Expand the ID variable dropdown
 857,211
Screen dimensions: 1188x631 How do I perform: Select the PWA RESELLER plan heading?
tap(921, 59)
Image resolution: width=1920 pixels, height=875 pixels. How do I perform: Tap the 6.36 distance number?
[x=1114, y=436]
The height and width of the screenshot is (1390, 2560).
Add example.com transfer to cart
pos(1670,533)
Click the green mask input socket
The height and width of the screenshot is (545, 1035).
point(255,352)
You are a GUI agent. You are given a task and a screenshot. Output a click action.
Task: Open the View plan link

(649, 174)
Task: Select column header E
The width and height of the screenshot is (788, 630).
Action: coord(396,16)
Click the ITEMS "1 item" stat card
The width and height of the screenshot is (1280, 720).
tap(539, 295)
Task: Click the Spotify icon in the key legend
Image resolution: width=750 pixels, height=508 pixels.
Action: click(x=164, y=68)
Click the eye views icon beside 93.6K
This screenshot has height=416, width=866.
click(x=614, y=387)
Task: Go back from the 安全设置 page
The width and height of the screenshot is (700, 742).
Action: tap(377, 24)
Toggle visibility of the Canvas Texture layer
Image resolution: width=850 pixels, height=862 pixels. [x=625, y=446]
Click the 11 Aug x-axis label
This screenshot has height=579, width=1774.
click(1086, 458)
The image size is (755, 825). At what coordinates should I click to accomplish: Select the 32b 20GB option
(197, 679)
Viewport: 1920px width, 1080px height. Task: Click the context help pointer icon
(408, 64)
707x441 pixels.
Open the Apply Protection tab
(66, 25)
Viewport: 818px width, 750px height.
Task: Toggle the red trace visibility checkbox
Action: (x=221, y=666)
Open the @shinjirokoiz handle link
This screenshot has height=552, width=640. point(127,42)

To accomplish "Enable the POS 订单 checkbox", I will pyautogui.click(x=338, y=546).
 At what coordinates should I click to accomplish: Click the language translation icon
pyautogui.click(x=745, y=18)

● ● ● ● ● ● ●

> **YOUR TASK**
Go to the line with "Viewport: 1920px width, 1080px" and set down that line and every line after it, through the end of the material above, word for word.

> **REPLY**
Viewport: 1920px width, 1080px height. Task: Click the context help pointer icon
(408, 64)
707x441 pixels.
Open the Apply Protection tab
(66, 25)
Viewport: 818px width, 750px height.
Task: Toggle the red trace visibility checkbox
Action: (x=221, y=666)
Open the @shinjirokoiz handle link
This screenshot has height=552, width=640. point(127,42)

To accomplish "Enable the POS 订单 checkbox", I will pyautogui.click(x=338, y=546).
 At what coordinates should I click to accomplish: Click the language translation icon
pyautogui.click(x=745, y=18)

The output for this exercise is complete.